Bei den beiden Tatverdächtigen soll es sich um Syrer handeln, erklärte Dominik Mies, Sprecher der Staatsanwaltschaft Hanau, auf Anfrage gegenüber FOCUS Online. Zu Medienberichten, dass sich die Ermittlungen inzwischen auf die zwei festgenommen Tatverdächtigen beschränkten, sagte die Staatsanwaltschaft, dass die Ermittlungen nach eventuell weiteren Tatverdächtigen nach wie vor liefen. “Wir ermitteln in alle Richtungen.”

Hanau: Verletzte in Notaufnahme

Bei den Angriffen sollen vier Männer im Alter zwischen 17 und 26 Jahren verletzt worden sein. Die Opfer stammen aus dem Irak, Syrien und Albanien, erklärte Mies weiter. Die Verletzten sollen gegen 22 Uhr am Dienstagabend kurz nacheinander in der Notaufnahme eines Hanauer Klinikums erschienen sein, einige von ihnen mit Stichwunden. “Einer der Angegriffenen schwebte zunächst in Lebensgefahr.

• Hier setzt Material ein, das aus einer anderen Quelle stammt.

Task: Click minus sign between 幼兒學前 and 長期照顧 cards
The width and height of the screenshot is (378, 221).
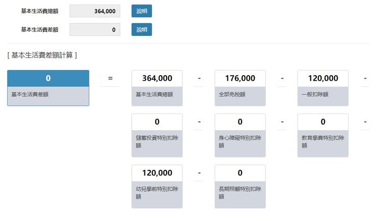Action: coord(199,173)

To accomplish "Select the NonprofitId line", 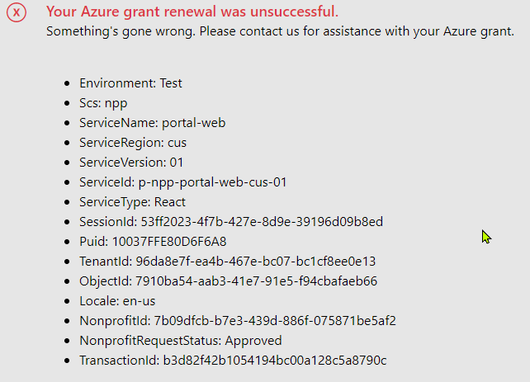I will [243, 321].
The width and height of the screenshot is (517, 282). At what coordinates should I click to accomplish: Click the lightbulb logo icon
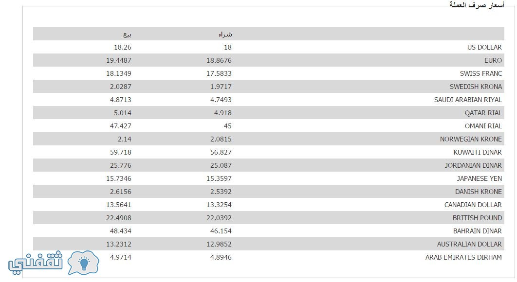coord(83,263)
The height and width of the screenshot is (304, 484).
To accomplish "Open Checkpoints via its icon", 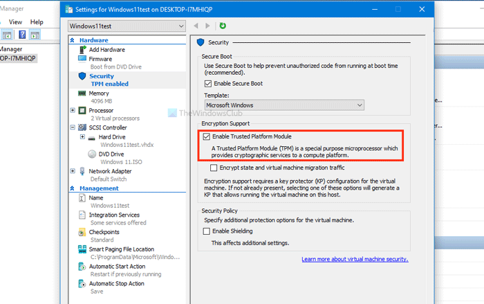I will (x=82, y=232).
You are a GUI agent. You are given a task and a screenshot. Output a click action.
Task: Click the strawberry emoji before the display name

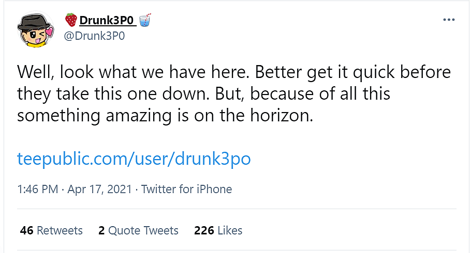(x=71, y=20)
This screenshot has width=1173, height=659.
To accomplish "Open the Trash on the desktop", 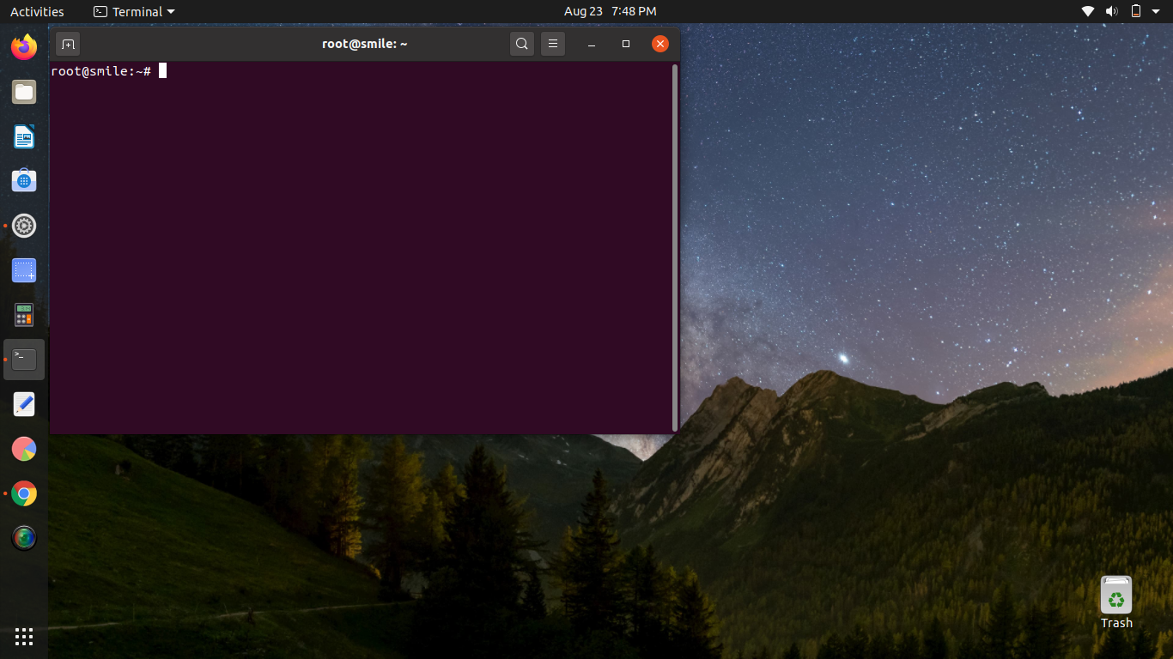I will pos(1115,596).
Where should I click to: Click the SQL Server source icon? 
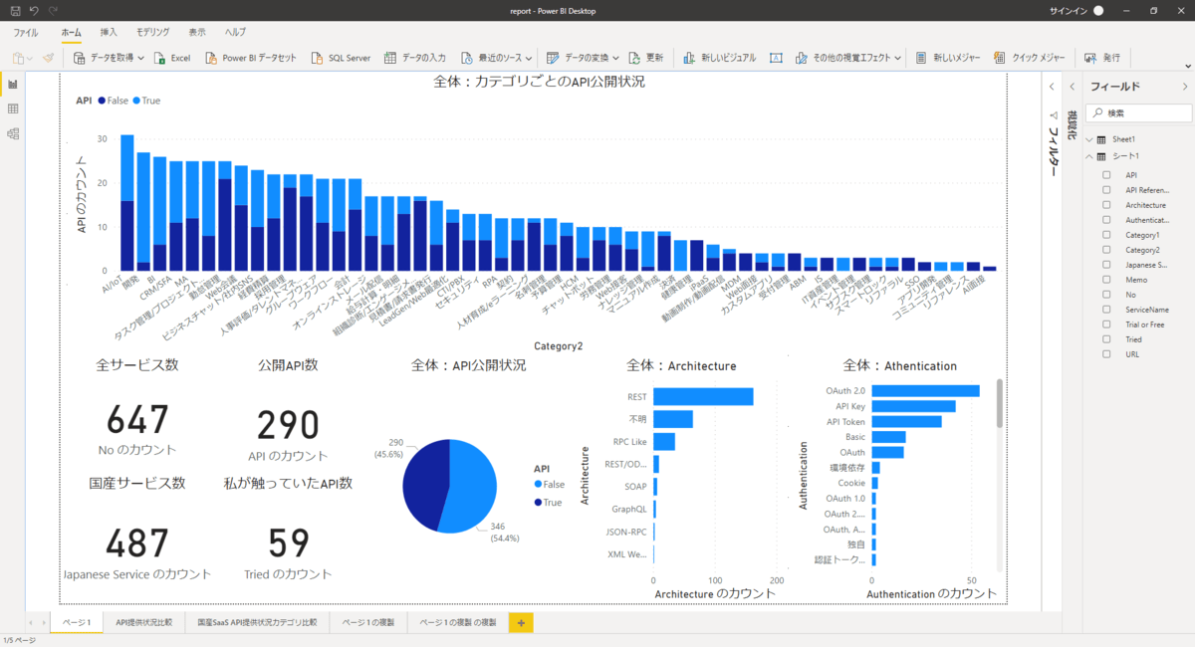pos(318,58)
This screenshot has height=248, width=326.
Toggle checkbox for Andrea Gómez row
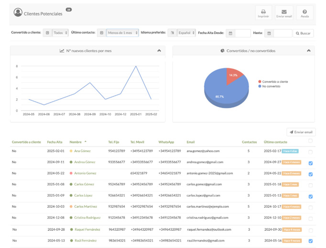pyautogui.click(x=311, y=163)
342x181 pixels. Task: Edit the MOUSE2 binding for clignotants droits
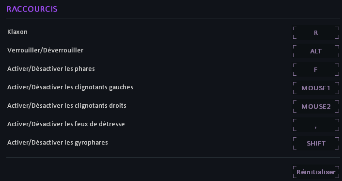tap(316, 106)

Doch inzwischen soll er außer Gefahr sein.”

Bislang keine Hinweise zu politisch motivierter Tat

Zu den Hintergründen der Tat lägen bislang noch keine Information vor, erklärt der Sprecher der Staatsanwaltschaft weiter. “Zum jetzigen Zeitpunkt haben wir keinerlei Hinweise darauf, dass die Angriffe einen politischen oder fremdenfeindlichen Hintergrund haben”, so Mies. Berichte, wonach den Angriffen ein Streit in einem türkischen Imbiss in der Hanauer Innenstadt vorausgegangen war, konnte Mies bislang nicht bestätigen.

Auf die Frage, ob die Tat in irgendeinem Zusammengang mit dem Amoklauf vom 19. Februar stehe, bei der ein 43-Jährige zehn Menschen erschossen hatte, neun davon mit Migrationshintergrund, sagte Mies: “Auch dafür fehlt bislang jeder Hinweis.”

Die Polizei hatte zuvor erklärt, dass die Täter nach den Angriffen geflohen waren. “Die Fahndung lief die ganze Nacht – mit einem Hubschrauber und mehreren Streifenwagen”, sagte ein Sprecher.

Ermittler bitten um Hinweise

Wie die Ermittler weiter mitteilten, trugen die Verdächtigen nach ersten Erkenntnissen fast alle einen Vollbart. Ein Angreifer war demnach etwa 20 Jahre alt, 1,90 Meter groß, muskulös und hatte dunkelblonde Haare. Zu den anderen Tätern lag zunächst keine Beschreibung vor. Zeugen werden gebeten, sich unter der Rufnummer 06181 100-123 zu melden.